» **Data to process**:
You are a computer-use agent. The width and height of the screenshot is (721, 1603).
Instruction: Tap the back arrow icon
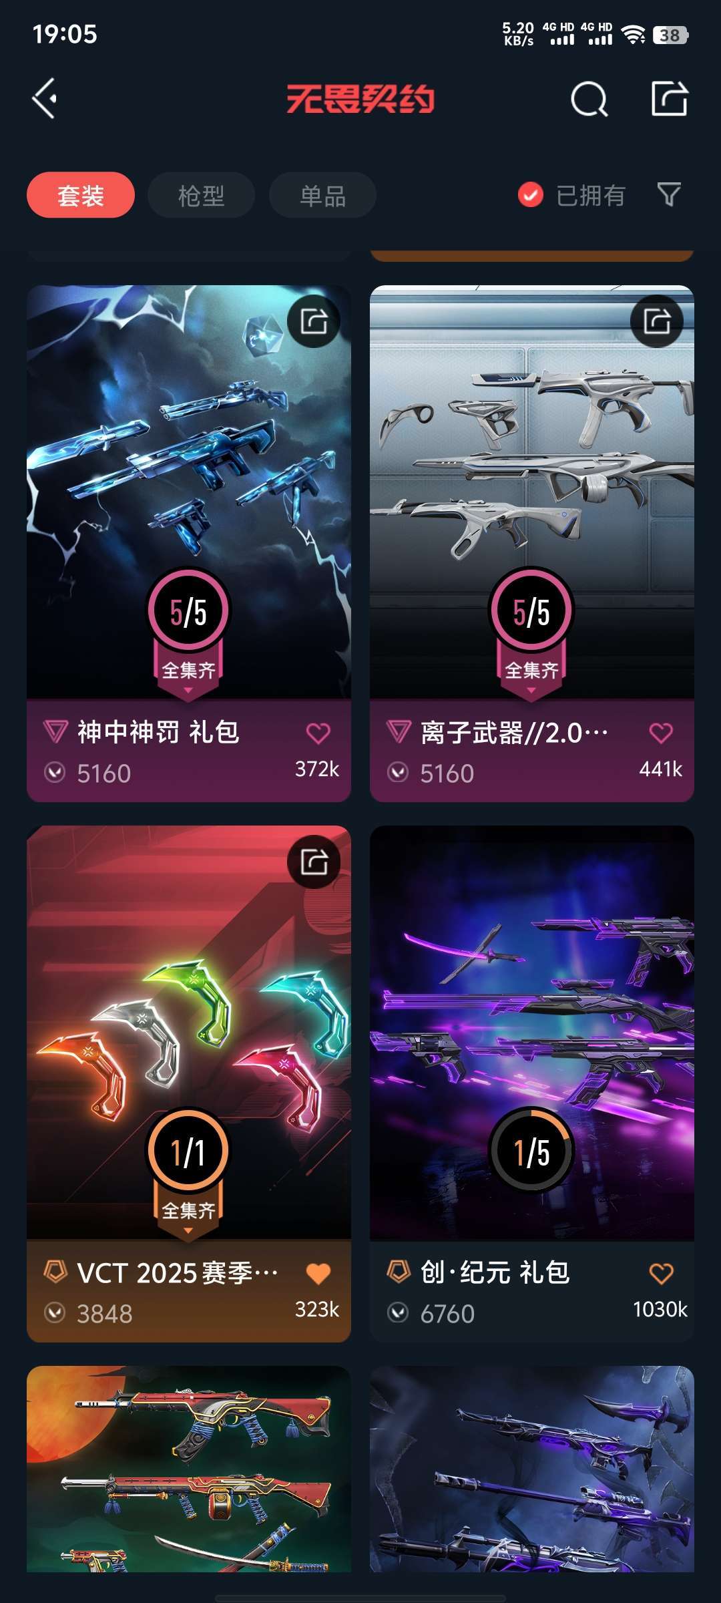(x=45, y=99)
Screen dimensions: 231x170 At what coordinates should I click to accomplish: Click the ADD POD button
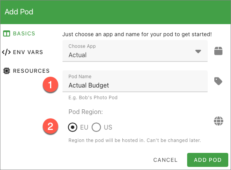[x=208, y=160]
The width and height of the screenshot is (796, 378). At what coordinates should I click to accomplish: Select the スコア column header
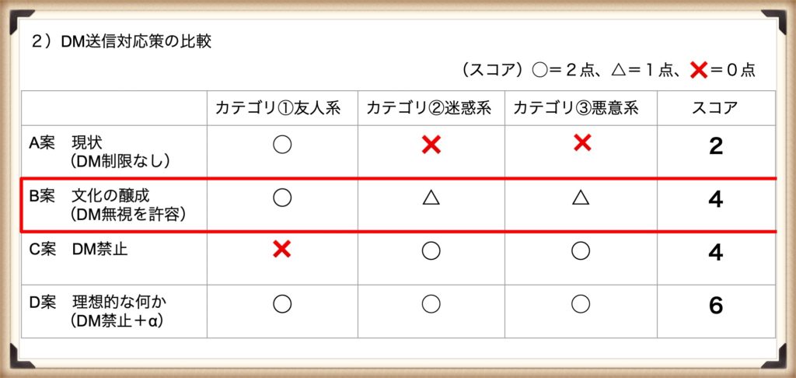point(715,107)
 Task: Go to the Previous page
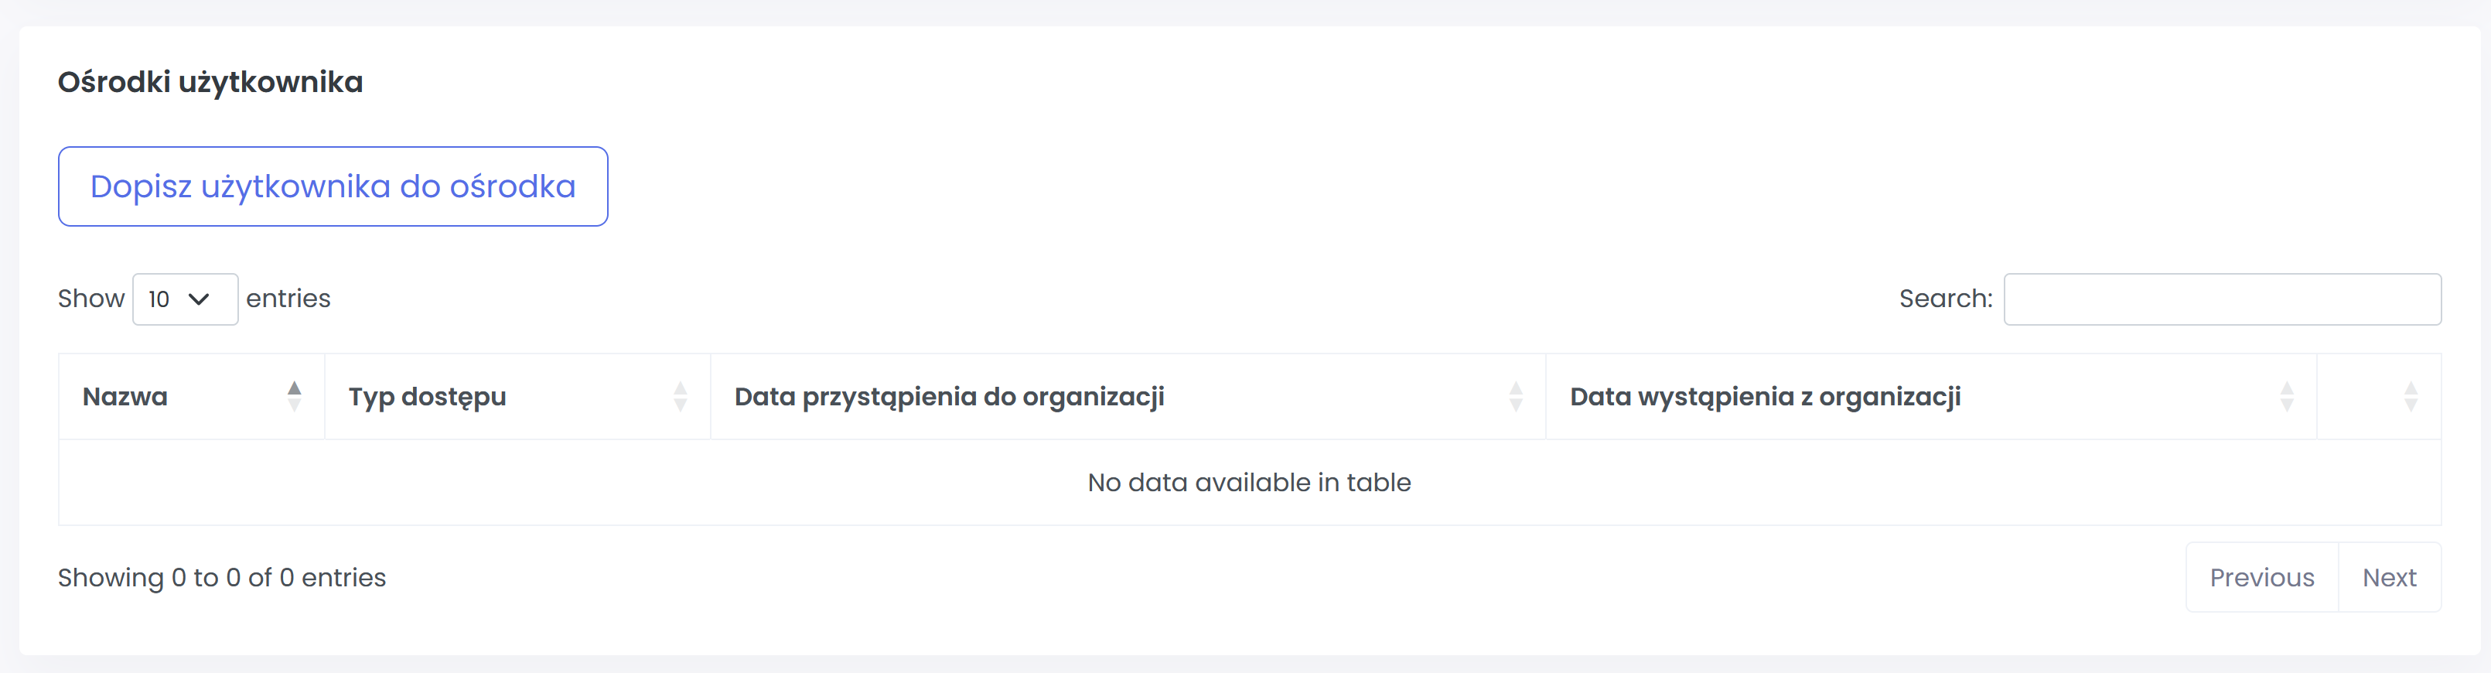[2261, 577]
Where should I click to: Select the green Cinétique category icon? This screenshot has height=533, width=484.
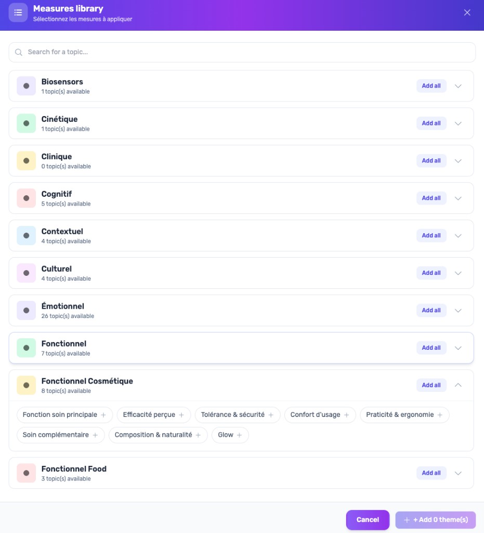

» **What you need to do**: Could you reproduce exactly the lines from the one containing "The width and height of the screenshot is (796, 378)." through the last line of the records, both included, leaving out the pictures?

» **Exercise solution**:
The width and height of the screenshot is (796, 378). At what coordinates should I click to accomplish: Select the スコア column header
point(715,107)
 Task: Go to the Previous page
[2261, 577]
Where should I click to: Select the green Cinétique category icon? This screenshot has height=533, width=484.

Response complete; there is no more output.